Exercise prompt = Write out every line of the items below word for word, leaving out the pictures.
◇ ◇ ◇ ◇ ◇
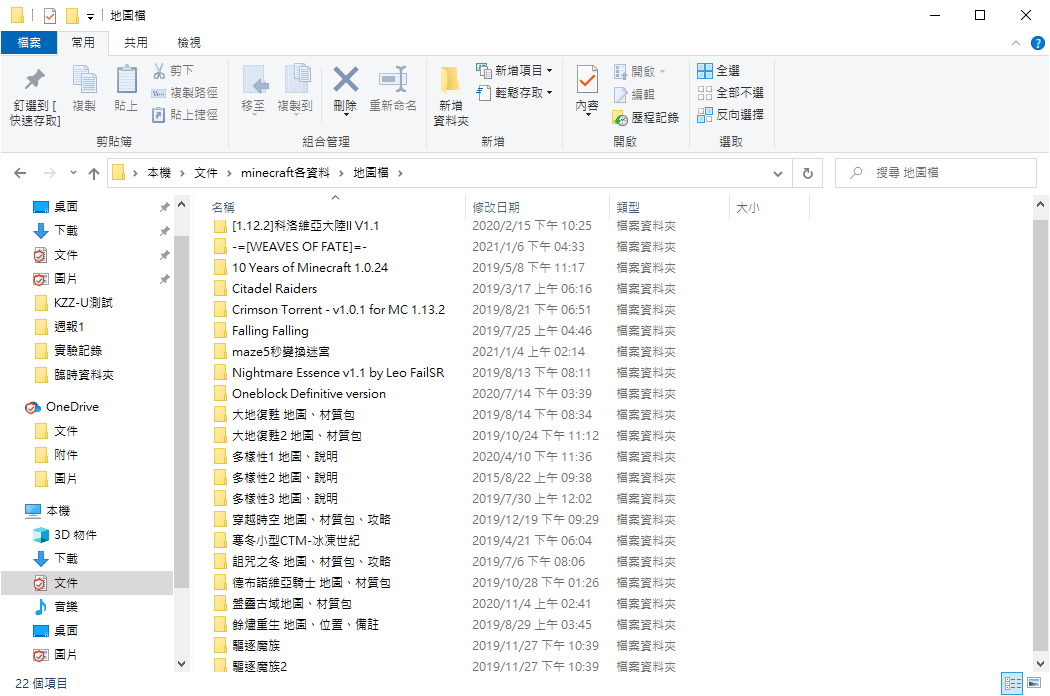Image resolution: width=1050 pixels, height=696 pixels.
Task: Open the 檔案 file menu tab
Action: click(x=29, y=43)
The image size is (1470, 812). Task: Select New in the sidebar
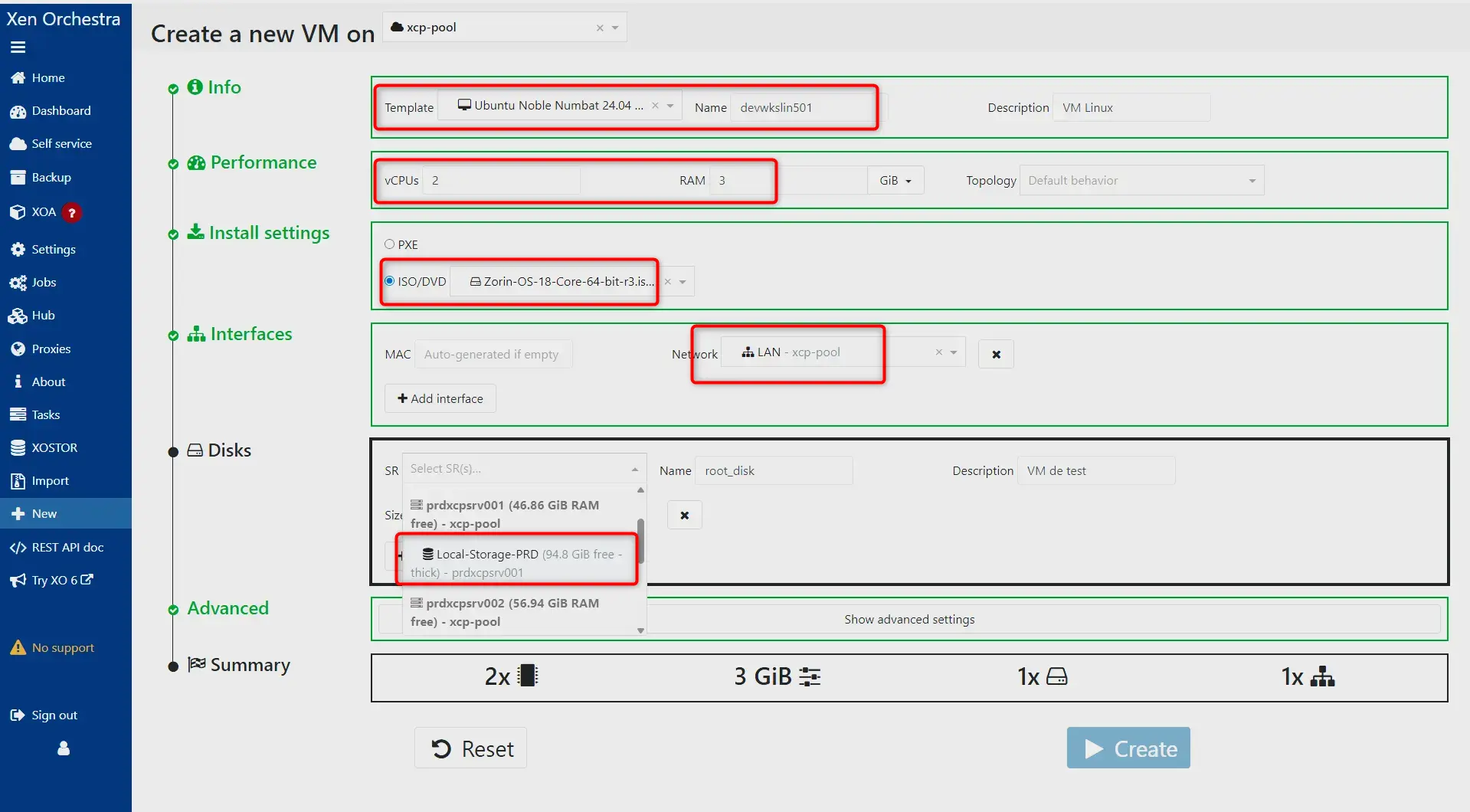44,513
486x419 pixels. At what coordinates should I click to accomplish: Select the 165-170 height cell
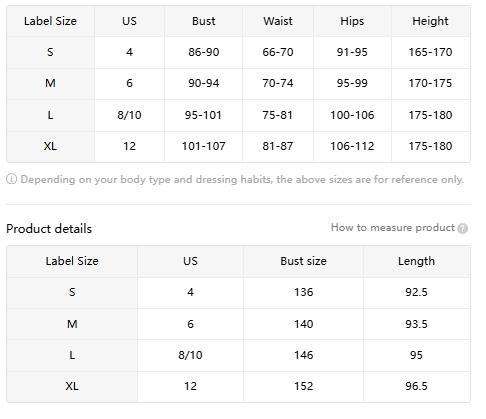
◇ ◇ ◇ ◇ ◇
Correct result =
Image resolution: width=1050 pixels, height=696 pixels.
Task: Open the 檔案 file menu tab
Action: click(x=29, y=43)
The image size is (1470, 812). Task: Select New in the sidebar
44,513
486x419 pixels. At what coordinates should I click to accomplish: Select the 165-170 height cell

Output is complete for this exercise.